**待办任务:**
1. 关于延安文艺的引文中,作者借助哪些报刊来勾勒延安1937—1942年文艺生产方式的调整?
2. 请从关于延安文艺的引文最后的小标题“一、从‘后方’到‘堡垒’”之后接着往下写。
=== 引文 ===
历史人类学家刘志伟在讨论如何在革命视野下从事社会经济史研究时特别引入了“结构过程”这一概念。在他看来,革命中产生的制度看似是由政治家设计出来的,但要想真正成为一种社会或政治制度,其实并不是依赖头脑中的设计,而是现实的“结构”——是“由这些人的生活实践构成的现实社会结构来影响制度的设计”1。“结构过程”(structuring)是历史人类学的关键词2,这一概念对阐释延安文艺政策的形成过程有相当的阐释力。

“延安文艺”在今天被用来特指1942年延安文艺座谈会后在解放区逐渐形成的一种新的文艺样态、美学风格与生产机制。这一表述看似具有稳定的内涵,但其外延常常不足够明确。在既有研究中,毛泽东个人以及《在延安文艺座谈会上的讲话》(下文简称《讲话》)获得了突出的强调,这种叙述往往忽略了理论观念与文本实践之间的中间环节。作为官方推行的文艺政策,《讲话》的理论内涵事实上是借助整个文艺管理体制的变革一步步落实到具体的作家与作品身上的。延安的文化工作始终在官方政策引导下形成与演化,是中央管理机构与文化人具体互动的结果。

一旦关注《讲话》的政策面向,我们便会意识到:政策常常是互动的结果。政策的产生源于现实的需要,政策的落地调整着现实的参数,并进一步引导着现实进入新的阶段。如是观之,延安文艺更应该被看成中央政策、作家参与、读者受众协同作用的结果。无论是抗战初期对于战地服务团的推崇,1941—1942年的“杂文时代”思潮,还是延安文艺座谈会后的秧歌戏、报告写作与旧戏改造,都源于多重历史主体的综合塑造,与现实语境的错综变换密切相关,它们都诞生在同一个文艺场域中。在这个意义上,梳理延安文坛的“结构过程”,以整体性视野重新审视延安文艺的发展变化,或可揭示出延安文艺的某种整体性构造。

报刊作为公开出版物,既是作者与读者的互动平台,也是政策发挥社会影响的所在,能够综合反映某一时期的具体文艺实践与整体文艺生态,在组织史梳理付诸阙如之际,以报刊为中心的场域研究,对于理解延安文艺的发展进程不无裨益。本文即借助对《文艺突击》《大众文艺》《文艺月报》等报刊的梳理,勾勒延安1937—1942年在文艺生产方式上的不断调整及其现实语境,某种意义上可以看成《讲话》的“前史”。而《讲话》正可视作一种长时段探索经验的总结,既是集体智慧的结晶,也有战时语境的塑造。

一、从“后方”到“堡垒”
=== 记录数据 ===
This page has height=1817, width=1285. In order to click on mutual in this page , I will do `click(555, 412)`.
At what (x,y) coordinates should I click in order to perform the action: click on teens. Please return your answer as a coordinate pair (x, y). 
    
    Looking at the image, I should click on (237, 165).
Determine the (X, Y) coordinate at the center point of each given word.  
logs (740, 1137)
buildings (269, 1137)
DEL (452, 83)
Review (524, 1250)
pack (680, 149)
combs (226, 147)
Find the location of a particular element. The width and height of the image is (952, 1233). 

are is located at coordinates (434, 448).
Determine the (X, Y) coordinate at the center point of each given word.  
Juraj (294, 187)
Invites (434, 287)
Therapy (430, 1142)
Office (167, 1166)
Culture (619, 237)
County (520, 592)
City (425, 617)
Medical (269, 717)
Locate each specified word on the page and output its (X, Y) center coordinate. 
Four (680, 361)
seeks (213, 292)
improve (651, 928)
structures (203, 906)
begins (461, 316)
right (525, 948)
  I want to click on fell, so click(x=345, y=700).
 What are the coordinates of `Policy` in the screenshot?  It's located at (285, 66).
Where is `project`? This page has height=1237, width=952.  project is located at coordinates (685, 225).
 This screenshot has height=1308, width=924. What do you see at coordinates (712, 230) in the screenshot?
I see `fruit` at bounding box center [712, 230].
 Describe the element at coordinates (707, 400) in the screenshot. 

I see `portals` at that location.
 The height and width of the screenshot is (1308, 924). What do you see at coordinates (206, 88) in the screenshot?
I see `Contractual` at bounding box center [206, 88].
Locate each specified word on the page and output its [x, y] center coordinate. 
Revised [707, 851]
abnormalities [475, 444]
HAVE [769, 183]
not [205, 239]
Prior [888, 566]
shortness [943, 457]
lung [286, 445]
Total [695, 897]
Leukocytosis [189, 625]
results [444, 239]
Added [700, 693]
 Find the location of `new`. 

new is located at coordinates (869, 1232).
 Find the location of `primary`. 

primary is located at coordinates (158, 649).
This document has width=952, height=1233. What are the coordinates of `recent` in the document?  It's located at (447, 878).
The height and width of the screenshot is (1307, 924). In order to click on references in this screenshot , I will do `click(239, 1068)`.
===
**各题答案:**
1. 《文艺突击》《大众文艺》《文艺月报》等报刊。

2.
1937年,毛泽东在给丁玲率领的西北战地服务团送行时曾说“延安并不须要你们(指作家——引者注),并不须要这末多的干部”3,意思是,文化应该“下乡”“入伍”,作家和知识分子应该随军或参与战地工作团到“前线”工作,而延安作为“后方”,提供的应该是政策和生活上的支持。这事实上也是抗战初期各地各类政治团体与文化机构的普遍做法。然而到了1941年,“延安应该是一个坚强的文艺堡垒”4就成了陈荒煤和他身边人对于延安的共识,“堡垒”比喻的背后是陈荒煤等人对于延安成为文艺生产和流通中心的期待。从“后方”到“堡垒”,正是1937—1941年,延安在全国文化场域中位置变迁的生动描述。

吸引了众多文化人的“边城”延安在抗战初期并没有与之相匹配的文艺刊物。这一方面是因为现实经济条件有限,另一方面则有在大城市争夺文化领导权的意思。在统一战线政策下,共产党得以在国民党的允许下公开活动,中共领袖的讲话可以公开发行,《新华日报》作为“党报”在武汉、重庆传递来自共产党一方的声音,延安派出的各类战地工作团也在西安、武汉、重庆、香港等中心城市出版丛书、发表作品。最为生动的案例是1939年初由周扬主持创办的《文艺战线》,它的编辑工作在延安完成,刊行则由桂林生活书店承担。在发刊词中,周扬就特别强调抗战将文艺实践“打成一片”,要突破“地域、交通、战争”的缺陷,拆去“名望和地位”以及“编辑和书店老板所砌高起来的那横亘在他们之间的墙”,5这最为集中地传达了一种在全国范围内开展文艺活动的诉求,呈现出统一战线视野下“抗战文学”的理想形态。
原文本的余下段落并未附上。